Recorded data >>
-=-=-=-=-

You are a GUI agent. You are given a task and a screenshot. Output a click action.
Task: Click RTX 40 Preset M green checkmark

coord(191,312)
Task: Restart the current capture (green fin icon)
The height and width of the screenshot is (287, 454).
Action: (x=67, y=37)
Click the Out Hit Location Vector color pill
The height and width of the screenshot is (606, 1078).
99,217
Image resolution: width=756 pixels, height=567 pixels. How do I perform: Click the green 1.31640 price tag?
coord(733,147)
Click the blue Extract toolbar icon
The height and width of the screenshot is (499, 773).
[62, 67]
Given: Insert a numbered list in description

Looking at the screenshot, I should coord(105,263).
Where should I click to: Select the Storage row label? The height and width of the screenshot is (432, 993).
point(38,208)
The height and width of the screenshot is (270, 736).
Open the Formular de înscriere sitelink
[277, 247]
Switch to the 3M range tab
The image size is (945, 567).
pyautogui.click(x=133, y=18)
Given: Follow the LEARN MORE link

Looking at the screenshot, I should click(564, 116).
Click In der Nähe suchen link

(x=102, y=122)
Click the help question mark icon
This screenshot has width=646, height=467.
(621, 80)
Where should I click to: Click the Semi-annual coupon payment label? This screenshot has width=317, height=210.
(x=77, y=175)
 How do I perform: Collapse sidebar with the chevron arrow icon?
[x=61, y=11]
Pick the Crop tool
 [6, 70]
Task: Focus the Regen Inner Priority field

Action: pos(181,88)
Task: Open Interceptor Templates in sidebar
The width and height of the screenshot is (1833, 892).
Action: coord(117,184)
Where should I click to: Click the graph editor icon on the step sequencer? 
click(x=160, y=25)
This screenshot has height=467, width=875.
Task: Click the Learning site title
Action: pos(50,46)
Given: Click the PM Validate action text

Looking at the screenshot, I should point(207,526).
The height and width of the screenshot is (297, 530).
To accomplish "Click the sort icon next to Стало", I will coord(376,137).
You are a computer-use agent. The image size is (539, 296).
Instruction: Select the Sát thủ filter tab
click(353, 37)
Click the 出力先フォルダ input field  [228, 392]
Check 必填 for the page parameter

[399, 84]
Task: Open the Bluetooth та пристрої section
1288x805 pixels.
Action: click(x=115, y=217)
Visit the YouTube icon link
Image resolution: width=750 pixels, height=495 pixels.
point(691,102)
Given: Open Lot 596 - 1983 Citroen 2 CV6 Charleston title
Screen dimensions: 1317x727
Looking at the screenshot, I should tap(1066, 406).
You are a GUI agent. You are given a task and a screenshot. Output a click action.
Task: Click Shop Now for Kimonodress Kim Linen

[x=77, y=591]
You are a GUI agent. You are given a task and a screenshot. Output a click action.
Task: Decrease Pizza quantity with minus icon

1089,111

-=-=-=-=-

Full repetition needed. Write out every entry above exactly as given.

You are a GUI agent. You are given a task and a screenshot. Output a click action.
Task: Click RTX 40 Preset M green checkmark

coord(191,312)
Task: Restart the current capture (green fin icon)
The height and width of the screenshot is (287, 454).
Action: (x=67, y=37)
Click the Out Hit Location Vector color pill
The height and width of the screenshot is (606, 1078).
99,217
Image resolution: width=756 pixels, height=567 pixels. How do I perform: Click the green 1.31640 price tag?
coord(733,147)
Click the blue Extract toolbar icon
The height and width of the screenshot is (499, 773).
[62, 67]
Given: Insert a numbered list in description

Looking at the screenshot, I should coord(105,263).
Where should I click to: Select the Storage row label? The height and width of the screenshot is (432, 993).
point(38,208)
The height and width of the screenshot is (270, 736).
Open the Formular de înscriere sitelink
[277, 247]
Switch to the 3M range tab
The image size is (945, 567).
pyautogui.click(x=133, y=18)
Given: Follow the LEARN MORE link

Looking at the screenshot, I should click(564, 116).
Click In der Nähe suchen link

(x=102, y=122)
Click the help question mark icon
This screenshot has width=646, height=467.
(621, 80)
Where should I click to: Click the Semi-annual coupon payment label? This screenshot has width=317, height=210.
(x=77, y=175)
 How do I perform: Collapse sidebar with the chevron arrow icon?
[x=61, y=11]
Pick the Crop tool
 [6, 70]
Task: Focus the Regen Inner Priority field

Action: pos(181,88)
Task: Open Interceptor Templates in sidebar
The width and height of the screenshot is (1833, 892).
Action: coord(117,184)
Where should I click to: Click the graph editor icon on the step sequencer? 
click(x=160, y=25)
This screenshot has height=467, width=875.
Task: Click the Learning site title
Action: pos(50,46)
Given: Click the PM Validate action text

Looking at the screenshot, I should point(207,526).
The height and width of the screenshot is (297, 530).
To accomplish "Click the sort icon next to Стало", I will coord(376,137).
You are a computer-use agent. The image size is (539, 296).
Instruction: Select the Sát thủ filter tab
click(353, 37)
Click the 出力先フォルダ input field  [228, 392]
Check 必填 for the page parameter

[399, 84]
Task: Open the Bluetooth та пристрої section
1288x805 pixels.
Action: click(x=115, y=217)
Visit the YouTube icon link
Image resolution: width=750 pixels, height=495 pixels.
point(691,102)
Given: Open Lot 596 - 1983 Citroen 2 CV6 Charleston title
Screen dimensions: 1317x727
Looking at the screenshot, I should tap(1066, 406).
You are a GUI agent. You are given a task and a screenshot. Output a click action.
Task: Click Shop Now for Kimonodress Kim Linen

[x=77, y=591]
You are a GUI agent. You are given a task and a screenshot. Output a click action.
Task: Decrease Pizza quantity with minus icon

1089,111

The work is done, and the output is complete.